With so much written, rumored, told, and retold about Marilyn Monroe, it’s amazing to consider how much we still don’t know. On the screen she was iconic, radiant, and yet her talent so rarely earned her respect. In life she was intelligent, brilliant, and yet regarded as little more than Hollywood’s blonde bombshell. She was the wife of baseball stars and playwrights and the plaything of the president. She was full of life, even as drugs and depression drove her ever-closer to death.
But who was the real Marilyn Monroe, beyond the hit films and the headlines? Take away Gentlemen Prefer Blondes and The Prince and the Showgirl, Some Like It Hot and The Misfits, and who was the Norma Jean underneath?

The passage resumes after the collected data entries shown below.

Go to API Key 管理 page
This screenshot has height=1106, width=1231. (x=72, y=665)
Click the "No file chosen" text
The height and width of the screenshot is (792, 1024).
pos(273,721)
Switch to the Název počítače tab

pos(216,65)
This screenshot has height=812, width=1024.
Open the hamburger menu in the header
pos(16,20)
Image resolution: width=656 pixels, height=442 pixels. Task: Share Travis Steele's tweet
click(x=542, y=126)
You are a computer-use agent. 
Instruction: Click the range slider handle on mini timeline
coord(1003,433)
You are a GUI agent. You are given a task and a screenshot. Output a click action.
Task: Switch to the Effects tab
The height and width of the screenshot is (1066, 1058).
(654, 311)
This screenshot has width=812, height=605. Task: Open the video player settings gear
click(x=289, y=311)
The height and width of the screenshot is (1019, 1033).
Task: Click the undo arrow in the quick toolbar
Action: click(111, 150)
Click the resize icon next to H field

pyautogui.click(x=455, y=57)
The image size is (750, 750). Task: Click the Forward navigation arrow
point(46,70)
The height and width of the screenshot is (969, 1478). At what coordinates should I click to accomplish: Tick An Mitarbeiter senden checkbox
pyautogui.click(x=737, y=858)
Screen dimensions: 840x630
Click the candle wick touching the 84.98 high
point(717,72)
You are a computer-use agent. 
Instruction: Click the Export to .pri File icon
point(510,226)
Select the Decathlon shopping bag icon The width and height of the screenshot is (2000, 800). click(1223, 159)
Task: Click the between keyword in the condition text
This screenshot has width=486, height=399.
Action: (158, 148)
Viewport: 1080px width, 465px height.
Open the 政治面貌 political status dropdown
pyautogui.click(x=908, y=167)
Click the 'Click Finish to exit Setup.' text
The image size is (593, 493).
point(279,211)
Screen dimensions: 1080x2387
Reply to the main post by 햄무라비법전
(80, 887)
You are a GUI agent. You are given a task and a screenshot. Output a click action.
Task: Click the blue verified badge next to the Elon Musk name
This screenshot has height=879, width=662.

Psychoanalyst and longtime biographer Dr. Alma Bond has explored the hidden lives of remarkable women like Jacqueline Kennedy Onassis and Camille Claudel. Now she turns her analytical eye to the untold story of Marilyn Monroe, the woman everyone wanted to see and touch, but whom almost no one actually wanted to know. Dr. Bond imagines, in detail, a several-year stretch during the late 1950s and early 1960s, when Marilyn, an exceedingly fragile figure, submits to analysis on the couch of Manhattan psychoanalyst Dr. Darcy Dale. When Marilyn returns to Hollywood, their sessions turn to correspondence as the truth of Marilyn’s final years is revealed.
Brilliantly, entertainingly, and movingly, Marilyn Monroe: On the Couch shows just what lay beneath Marilyn’s iconic beauty. Dr. Dale, a fictional stand-in for the author, sees Marilyn Monroe as few ever have, both inside and out, and transfers those insights to readers. It’s impossible to imagine anyone providing a better, more complete, intimate, and unforgettable understanding of this truly remarkable, even pivotal figure in film and sexual history.